> [ABOUT THIS TASK]
Give back, word for word, the lines in the listing below from the one holding "Where should I click to: Click" down to the one holding "Where should I click to: Select", both ends included.

= Beginning of Section =

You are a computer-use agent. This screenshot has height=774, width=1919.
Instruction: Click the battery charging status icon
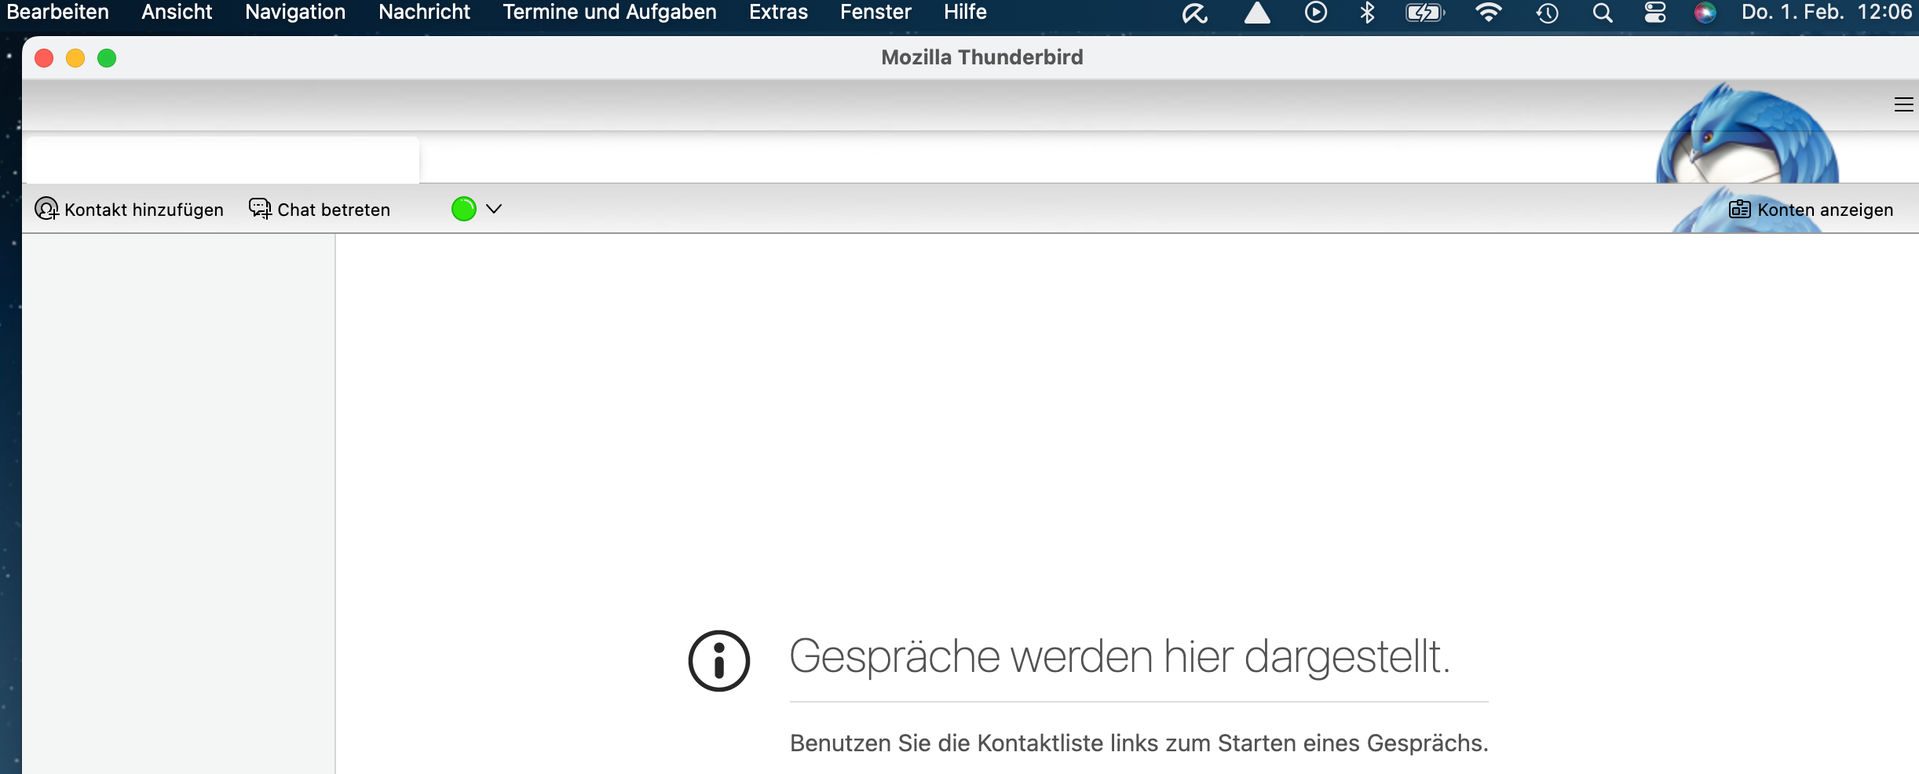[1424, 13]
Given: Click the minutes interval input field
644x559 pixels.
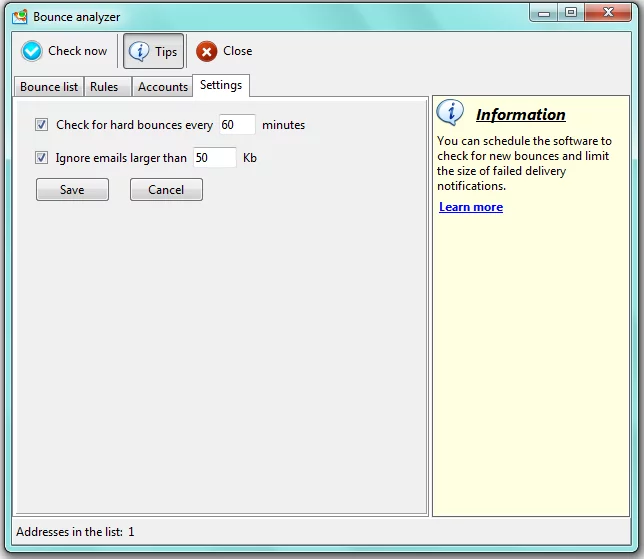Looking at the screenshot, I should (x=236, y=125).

= End of Section =
= Beginning of Section =

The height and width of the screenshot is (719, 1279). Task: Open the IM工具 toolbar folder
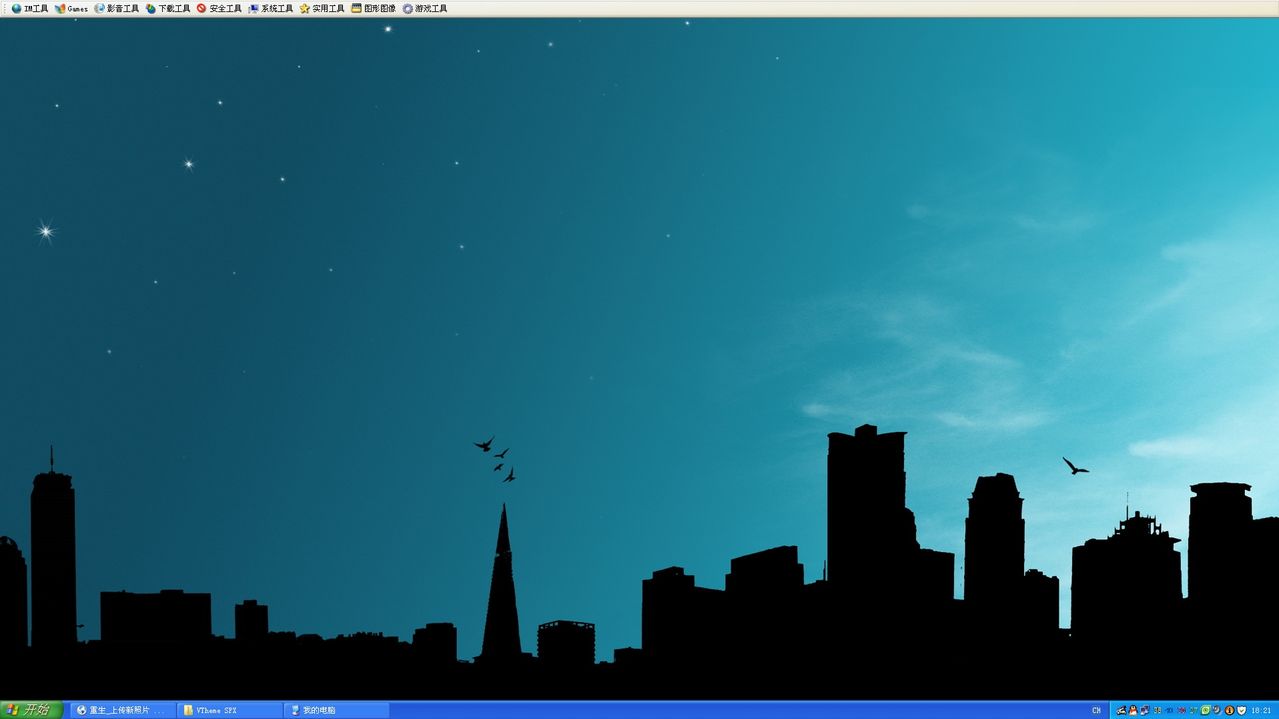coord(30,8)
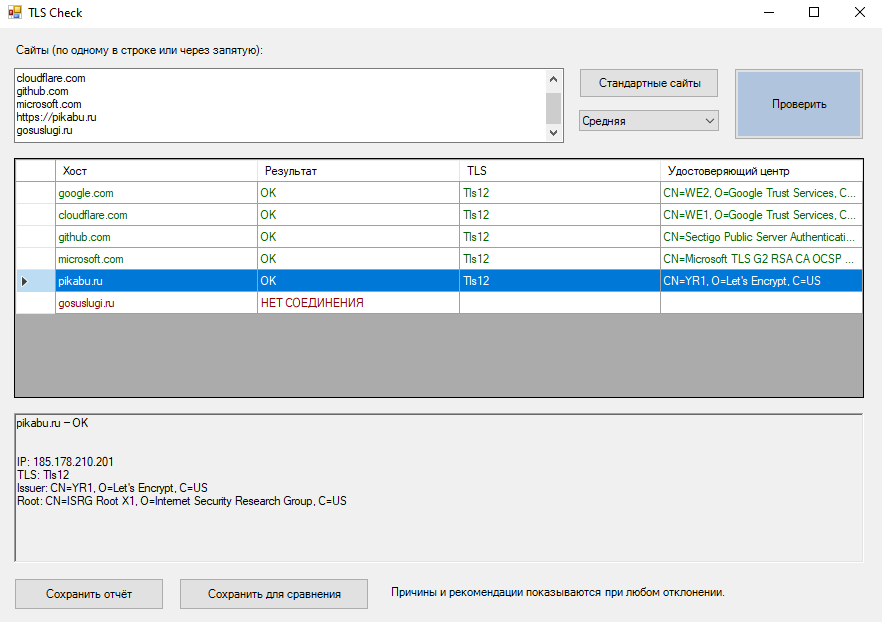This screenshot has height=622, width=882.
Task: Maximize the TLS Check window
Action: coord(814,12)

= End of Section =
= Beginning of Section =

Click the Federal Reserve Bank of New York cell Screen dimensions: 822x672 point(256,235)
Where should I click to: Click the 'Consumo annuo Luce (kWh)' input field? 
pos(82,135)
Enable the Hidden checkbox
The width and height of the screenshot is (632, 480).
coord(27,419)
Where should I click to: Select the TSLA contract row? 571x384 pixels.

= End of Section =

> [RESPONSE TO THE EXERCISE]
Where should I click to: Click the 'Consumo annuo Luce (kWh)' input field? 
pos(82,135)
Enable the Hidden checkbox
The width and height of the screenshot is (632, 480).
coord(27,419)
Where should I click to: Select the TSLA contract row? 571x384 pixels.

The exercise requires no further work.